Background

Prostate cancer is the most prevalent form of cancer among men [1,2,3], and the primary screen for prostate cancer is the prostate-specific antigen (PSA) blood test and digital rectal examination (DRE). When cancer is suspected, a needle biopsy under general or local anaesthetic is performed to confirm the diagnosis. Prostate biopsies are expensive and require an invasive and undignified procedure which can cause complications, such as pain, bleeding, infection, and post procedure anxiety. In addition, some men experience stress because of lengthy wait-list times in accessing a prostate biopsy service and further wait times in receiving the biopsy results [4,5,6]. Notably, while prostate cancer is a common diagnosis, the mortality rate from this disease is low [7]. Therefore, patients with non-life-threatening cancerFootnote 1 are closely monitored, sparing them from the bothersome and distressing side effects of therapy which negatively impacts health-related quality of life [8, 9]. These clinical considerations underscore the importance of limiting the biopsies and treatment to men with aggressive cancer. However, currently, a significant number of men undergo prostate biopsies to find indolent cancer or no cancer at all. This has triggered research to better utilise pre-biopsy tests and the adoption of several prostate cancer risk calculators to reduce the number of biopsies and treatment when they are not strictly necessary.
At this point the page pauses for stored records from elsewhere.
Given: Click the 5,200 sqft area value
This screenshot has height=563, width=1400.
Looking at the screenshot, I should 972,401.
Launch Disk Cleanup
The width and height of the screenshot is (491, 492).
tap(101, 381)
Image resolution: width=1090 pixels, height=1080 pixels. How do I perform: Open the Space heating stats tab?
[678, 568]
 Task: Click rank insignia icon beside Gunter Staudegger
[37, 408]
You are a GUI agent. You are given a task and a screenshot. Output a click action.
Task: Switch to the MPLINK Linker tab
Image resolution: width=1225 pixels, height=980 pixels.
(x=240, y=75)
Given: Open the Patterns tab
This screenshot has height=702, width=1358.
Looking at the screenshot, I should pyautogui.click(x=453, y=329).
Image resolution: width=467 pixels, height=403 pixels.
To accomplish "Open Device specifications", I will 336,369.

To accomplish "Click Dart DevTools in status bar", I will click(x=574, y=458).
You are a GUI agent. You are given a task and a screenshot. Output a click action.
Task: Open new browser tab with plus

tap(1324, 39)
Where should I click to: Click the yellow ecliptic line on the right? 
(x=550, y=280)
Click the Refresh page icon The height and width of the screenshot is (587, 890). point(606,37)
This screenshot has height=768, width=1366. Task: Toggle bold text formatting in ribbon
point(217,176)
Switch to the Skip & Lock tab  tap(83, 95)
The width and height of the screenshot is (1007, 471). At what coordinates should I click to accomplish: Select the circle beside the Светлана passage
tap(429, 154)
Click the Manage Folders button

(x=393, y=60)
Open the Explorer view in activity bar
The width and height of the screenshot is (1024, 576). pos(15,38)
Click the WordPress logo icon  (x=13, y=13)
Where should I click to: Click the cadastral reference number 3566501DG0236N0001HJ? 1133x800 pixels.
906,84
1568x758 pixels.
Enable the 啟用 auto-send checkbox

Although a high PSA value is associated with an increased risk of prostate cancer, the PSA threshold to recommend a biopsy remains controversial. The main reason is that benign pathologies such as benign prostate enlargement, urine infections, or prostatitis can also cause high PSA levels. Besides, clinical studies have shown that prostate cancer can be detected even with low PSA levels. A transrectal ultrasound-guided prostatic biopsy (TRUS) is the standard to confirm the diagnosis in patients with elevated PSA [10]. However, it has a significant false-negative rate (risk of missing an aggressive cancer) and false-positive rate (risk of overdiagnosing clinically insignificant cancer) [11, 12]. Notably, overtreatment carries the very real risk of compromising the patient’s quality of life, particularly in urinary, bowel, and sexual dysfunction [13]. This highlights the importance of ensuring men receive an accurate diagnosis of potentially life-threatening cancer while simultaneously avoiding unnecessary invasive biopsies and therapy in men with clinically insignificant cancer. The multiparametric magnetic resonance imaging (mpMRI) was introduced to increase the diagnostic accuracy and reduce the number of biopsies, but the interpretation of mpMRIs has proven to be dependent on the reader’s training and experience [14, 15]. Due to the problems with variability between readers and reporting, this has slowed progress and prevents a consistent improvement in the efficiency and accuracy in the diagnostic pathway [16,17,18].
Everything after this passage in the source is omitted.